▸ OBJECTIVE:
Count the lines in the entries below that contain the word "interval" and give only that number.

▸ EXTRACTED RECORDS:
════════════════════

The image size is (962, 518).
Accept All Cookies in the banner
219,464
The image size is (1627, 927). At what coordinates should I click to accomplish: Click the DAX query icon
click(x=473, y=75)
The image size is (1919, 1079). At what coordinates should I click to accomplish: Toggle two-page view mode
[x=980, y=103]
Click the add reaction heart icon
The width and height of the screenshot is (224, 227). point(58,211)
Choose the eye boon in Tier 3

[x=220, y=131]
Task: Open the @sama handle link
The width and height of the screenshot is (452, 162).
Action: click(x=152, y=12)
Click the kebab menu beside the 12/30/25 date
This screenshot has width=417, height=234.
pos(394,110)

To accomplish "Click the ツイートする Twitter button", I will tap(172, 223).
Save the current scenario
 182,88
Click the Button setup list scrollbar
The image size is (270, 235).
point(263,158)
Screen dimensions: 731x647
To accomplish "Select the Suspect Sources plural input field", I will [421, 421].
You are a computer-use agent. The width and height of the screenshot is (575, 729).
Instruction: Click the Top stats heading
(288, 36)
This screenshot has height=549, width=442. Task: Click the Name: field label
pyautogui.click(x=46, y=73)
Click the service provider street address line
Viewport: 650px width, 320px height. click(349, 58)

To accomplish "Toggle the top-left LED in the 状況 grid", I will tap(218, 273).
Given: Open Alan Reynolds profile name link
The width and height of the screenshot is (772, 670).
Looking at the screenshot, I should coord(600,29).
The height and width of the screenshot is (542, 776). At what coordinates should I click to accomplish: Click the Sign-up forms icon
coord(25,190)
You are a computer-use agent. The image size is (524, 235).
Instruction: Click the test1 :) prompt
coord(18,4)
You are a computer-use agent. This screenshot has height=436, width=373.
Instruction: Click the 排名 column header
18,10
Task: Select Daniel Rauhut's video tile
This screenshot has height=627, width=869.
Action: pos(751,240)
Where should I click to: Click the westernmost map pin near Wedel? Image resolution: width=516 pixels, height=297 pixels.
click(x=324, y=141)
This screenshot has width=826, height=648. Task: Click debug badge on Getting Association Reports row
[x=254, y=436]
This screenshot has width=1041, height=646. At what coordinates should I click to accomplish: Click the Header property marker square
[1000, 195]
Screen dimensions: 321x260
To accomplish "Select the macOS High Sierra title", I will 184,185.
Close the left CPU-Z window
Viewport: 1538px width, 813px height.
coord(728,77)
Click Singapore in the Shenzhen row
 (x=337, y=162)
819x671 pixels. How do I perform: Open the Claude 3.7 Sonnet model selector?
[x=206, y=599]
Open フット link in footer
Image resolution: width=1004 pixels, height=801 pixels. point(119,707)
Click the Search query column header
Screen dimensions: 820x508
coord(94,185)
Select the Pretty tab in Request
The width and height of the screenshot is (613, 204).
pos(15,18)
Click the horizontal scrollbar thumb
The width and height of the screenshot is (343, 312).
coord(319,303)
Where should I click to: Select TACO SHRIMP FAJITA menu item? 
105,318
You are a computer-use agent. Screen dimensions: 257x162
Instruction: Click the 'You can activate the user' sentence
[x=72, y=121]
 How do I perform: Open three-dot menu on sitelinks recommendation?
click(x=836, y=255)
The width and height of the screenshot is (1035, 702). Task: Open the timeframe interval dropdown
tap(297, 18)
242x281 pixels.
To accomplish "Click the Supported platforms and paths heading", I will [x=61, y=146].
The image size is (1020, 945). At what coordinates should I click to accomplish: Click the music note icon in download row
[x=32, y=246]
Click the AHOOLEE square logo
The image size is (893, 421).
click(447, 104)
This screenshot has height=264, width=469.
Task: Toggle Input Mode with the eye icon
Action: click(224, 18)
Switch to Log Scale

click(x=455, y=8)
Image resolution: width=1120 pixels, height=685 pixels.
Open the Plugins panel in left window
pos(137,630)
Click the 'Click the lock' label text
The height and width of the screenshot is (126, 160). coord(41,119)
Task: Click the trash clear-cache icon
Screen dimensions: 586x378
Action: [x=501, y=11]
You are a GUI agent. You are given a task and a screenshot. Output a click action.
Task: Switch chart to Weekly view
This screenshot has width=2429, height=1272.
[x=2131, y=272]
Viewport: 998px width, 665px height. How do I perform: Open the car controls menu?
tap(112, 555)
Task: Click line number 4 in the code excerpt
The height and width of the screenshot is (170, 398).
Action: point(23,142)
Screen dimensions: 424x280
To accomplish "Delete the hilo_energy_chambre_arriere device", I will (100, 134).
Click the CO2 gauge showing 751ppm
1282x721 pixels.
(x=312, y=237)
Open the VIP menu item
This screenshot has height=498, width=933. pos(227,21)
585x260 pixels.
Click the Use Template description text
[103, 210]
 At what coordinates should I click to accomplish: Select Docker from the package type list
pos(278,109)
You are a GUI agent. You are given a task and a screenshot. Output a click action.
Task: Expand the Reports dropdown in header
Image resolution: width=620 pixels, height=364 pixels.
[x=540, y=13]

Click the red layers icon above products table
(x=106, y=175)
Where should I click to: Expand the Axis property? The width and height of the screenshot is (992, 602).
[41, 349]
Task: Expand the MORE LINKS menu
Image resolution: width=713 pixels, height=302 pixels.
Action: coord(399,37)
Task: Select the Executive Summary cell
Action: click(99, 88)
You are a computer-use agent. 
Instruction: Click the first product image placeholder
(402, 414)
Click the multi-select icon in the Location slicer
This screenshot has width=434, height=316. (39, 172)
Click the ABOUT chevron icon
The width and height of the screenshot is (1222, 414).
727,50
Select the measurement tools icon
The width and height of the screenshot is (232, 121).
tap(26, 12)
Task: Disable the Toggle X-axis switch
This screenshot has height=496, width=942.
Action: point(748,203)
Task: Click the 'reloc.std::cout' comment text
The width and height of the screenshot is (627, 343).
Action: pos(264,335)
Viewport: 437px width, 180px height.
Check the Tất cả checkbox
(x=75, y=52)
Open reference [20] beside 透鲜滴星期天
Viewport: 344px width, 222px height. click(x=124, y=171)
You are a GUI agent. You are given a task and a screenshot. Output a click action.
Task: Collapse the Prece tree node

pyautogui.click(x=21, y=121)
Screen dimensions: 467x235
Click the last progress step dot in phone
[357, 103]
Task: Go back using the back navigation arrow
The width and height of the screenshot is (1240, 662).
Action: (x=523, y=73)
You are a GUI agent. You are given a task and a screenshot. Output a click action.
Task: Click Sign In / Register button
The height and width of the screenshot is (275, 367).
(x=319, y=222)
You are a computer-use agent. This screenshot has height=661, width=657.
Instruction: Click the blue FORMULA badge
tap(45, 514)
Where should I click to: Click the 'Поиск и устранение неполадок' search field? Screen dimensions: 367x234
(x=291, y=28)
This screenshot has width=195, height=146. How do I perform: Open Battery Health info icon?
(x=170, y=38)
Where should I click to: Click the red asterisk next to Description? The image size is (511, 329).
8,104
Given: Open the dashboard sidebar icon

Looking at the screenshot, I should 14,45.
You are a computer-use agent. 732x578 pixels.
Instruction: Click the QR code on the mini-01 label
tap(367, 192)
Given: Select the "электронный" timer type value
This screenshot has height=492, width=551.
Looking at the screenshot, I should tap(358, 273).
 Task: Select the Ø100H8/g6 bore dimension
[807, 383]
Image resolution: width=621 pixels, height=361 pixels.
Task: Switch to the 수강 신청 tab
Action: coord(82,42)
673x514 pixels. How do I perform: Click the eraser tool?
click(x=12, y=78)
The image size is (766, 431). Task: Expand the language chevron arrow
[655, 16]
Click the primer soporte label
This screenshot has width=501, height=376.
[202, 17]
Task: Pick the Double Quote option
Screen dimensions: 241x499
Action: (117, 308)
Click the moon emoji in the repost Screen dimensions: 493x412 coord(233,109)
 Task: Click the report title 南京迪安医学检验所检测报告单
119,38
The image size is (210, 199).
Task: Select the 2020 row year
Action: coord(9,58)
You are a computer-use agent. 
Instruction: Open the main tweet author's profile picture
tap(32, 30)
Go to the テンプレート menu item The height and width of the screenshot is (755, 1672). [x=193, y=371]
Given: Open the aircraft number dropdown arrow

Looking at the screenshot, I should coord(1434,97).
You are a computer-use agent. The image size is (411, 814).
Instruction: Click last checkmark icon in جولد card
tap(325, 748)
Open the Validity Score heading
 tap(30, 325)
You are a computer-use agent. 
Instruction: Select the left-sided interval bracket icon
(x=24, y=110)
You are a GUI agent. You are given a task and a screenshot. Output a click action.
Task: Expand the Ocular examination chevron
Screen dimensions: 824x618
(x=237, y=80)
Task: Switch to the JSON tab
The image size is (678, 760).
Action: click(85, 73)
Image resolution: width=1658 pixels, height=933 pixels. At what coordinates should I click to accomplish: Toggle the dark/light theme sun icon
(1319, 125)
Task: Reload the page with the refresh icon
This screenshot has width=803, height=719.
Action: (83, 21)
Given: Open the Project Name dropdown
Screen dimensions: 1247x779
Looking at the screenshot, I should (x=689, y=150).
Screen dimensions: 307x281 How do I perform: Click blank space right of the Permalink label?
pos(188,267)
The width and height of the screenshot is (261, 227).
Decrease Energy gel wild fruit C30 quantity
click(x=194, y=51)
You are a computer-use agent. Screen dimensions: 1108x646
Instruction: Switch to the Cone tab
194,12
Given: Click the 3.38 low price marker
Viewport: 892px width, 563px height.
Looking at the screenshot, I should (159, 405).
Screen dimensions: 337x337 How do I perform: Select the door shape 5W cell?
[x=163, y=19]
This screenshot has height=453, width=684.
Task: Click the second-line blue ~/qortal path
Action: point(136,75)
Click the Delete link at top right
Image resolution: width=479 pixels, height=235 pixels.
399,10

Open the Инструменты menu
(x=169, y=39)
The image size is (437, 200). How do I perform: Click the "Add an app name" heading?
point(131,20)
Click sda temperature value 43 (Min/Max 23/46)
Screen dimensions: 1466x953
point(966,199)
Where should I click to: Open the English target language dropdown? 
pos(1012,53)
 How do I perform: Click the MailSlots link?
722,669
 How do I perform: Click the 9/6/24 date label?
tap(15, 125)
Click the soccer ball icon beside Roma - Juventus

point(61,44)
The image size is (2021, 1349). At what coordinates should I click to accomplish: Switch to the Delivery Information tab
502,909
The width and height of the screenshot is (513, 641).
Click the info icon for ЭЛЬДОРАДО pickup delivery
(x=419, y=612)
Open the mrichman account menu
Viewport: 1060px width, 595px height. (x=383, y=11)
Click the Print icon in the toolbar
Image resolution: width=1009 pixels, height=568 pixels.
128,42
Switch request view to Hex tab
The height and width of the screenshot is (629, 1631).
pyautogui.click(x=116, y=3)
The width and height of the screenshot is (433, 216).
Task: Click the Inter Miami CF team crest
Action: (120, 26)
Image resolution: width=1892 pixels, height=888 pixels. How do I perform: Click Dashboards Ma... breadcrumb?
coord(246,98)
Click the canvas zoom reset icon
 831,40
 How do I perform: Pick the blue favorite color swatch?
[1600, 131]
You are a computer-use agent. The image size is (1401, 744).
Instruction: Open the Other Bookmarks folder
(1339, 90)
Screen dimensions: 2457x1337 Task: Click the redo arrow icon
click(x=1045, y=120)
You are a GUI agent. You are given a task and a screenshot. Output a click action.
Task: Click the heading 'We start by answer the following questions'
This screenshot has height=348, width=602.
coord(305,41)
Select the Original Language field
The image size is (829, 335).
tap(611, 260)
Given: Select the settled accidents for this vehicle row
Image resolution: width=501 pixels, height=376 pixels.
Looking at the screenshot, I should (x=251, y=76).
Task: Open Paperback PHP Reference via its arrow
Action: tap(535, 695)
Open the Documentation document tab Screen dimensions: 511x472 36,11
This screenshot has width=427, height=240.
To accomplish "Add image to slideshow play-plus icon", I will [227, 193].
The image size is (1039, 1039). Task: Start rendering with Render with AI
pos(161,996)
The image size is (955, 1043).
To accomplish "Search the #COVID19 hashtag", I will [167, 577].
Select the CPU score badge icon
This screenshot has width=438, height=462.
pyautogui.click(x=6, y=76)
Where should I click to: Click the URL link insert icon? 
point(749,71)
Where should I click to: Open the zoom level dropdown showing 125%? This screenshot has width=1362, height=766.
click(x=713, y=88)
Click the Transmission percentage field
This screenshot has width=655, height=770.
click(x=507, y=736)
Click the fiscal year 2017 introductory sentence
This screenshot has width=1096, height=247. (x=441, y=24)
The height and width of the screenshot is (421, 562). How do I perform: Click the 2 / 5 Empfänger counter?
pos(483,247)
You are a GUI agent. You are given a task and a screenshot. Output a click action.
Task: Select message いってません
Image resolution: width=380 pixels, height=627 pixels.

════════════════════

▸ COMPLETED TASK:
2